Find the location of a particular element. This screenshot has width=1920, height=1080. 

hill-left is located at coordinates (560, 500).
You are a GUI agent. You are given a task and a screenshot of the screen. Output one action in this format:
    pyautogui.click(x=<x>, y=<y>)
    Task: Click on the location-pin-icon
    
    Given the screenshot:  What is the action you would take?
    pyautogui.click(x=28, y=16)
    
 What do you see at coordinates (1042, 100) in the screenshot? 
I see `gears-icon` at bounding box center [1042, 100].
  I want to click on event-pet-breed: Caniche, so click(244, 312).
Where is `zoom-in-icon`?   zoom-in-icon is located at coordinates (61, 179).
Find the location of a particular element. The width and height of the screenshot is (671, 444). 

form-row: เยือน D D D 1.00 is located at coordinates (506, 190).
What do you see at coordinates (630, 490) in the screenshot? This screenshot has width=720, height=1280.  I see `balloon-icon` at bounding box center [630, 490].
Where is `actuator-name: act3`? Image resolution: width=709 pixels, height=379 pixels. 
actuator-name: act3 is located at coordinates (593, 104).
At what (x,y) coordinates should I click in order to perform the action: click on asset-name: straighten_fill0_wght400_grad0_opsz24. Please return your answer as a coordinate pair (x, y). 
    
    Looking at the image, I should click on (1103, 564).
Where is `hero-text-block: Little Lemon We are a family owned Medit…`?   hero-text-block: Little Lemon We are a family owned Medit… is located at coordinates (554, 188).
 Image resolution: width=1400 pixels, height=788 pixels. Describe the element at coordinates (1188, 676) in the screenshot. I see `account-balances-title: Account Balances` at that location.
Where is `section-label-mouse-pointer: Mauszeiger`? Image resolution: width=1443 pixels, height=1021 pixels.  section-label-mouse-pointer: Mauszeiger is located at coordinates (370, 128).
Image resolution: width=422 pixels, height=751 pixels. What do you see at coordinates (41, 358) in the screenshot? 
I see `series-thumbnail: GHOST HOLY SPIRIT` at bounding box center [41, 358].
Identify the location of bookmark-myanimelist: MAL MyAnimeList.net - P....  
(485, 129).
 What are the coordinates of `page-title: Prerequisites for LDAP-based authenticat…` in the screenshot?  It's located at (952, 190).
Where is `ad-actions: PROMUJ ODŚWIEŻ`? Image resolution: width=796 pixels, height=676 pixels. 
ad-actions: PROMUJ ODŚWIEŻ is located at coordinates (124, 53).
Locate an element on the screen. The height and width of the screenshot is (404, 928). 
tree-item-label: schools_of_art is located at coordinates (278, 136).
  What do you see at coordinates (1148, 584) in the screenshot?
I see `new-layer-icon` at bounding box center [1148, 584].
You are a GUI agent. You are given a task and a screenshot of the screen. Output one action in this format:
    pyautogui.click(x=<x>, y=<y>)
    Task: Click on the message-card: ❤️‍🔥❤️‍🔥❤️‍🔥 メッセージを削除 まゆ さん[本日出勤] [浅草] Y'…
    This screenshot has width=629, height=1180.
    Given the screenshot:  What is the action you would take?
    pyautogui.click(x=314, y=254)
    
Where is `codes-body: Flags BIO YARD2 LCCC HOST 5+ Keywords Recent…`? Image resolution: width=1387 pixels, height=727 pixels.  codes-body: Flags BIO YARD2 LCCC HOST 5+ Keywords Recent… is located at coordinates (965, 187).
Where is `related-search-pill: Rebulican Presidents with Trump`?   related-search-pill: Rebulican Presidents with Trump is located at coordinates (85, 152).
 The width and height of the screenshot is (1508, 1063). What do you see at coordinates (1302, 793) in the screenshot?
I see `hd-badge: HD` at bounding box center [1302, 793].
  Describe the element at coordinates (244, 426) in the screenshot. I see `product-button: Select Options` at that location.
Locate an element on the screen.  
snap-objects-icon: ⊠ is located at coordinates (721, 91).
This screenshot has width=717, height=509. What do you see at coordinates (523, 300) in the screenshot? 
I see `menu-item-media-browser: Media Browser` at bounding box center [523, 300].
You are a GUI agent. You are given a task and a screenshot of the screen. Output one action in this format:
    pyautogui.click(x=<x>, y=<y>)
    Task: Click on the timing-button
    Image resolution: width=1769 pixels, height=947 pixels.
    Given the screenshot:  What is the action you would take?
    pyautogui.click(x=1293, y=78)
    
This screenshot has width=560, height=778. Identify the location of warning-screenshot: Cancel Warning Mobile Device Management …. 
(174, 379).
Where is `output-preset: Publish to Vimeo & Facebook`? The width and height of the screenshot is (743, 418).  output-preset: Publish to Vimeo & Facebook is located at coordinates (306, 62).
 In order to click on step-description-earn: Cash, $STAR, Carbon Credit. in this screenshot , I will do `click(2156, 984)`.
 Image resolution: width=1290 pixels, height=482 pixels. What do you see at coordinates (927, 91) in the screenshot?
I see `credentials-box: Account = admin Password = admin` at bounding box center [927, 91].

_WHAT THIS TASK INVOLVES_
Repeat the items verbatim from the line holding "coordinates (370, 128)." through the line holding "What are the", both lines included.

_OUTPUT BELOW_
Where is `section-label-mouse-pointer: Mauszeiger`? Image resolution: width=1443 pixels, height=1021 pixels.  section-label-mouse-pointer: Mauszeiger is located at coordinates (370, 128).
Image resolution: width=422 pixels, height=751 pixels. What do you see at coordinates (41, 358) in the screenshot? 
I see `series-thumbnail: GHOST HOLY SPIRIT` at bounding box center [41, 358].
Identify the location of bookmark-myanimelist: MAL MyAnimeList.net - P....  
(485, 129).
 What are the coordinates of `page-title: Prerequisites for LDAP-based authenticat…` in the screenshot?  It's located at (952, 190).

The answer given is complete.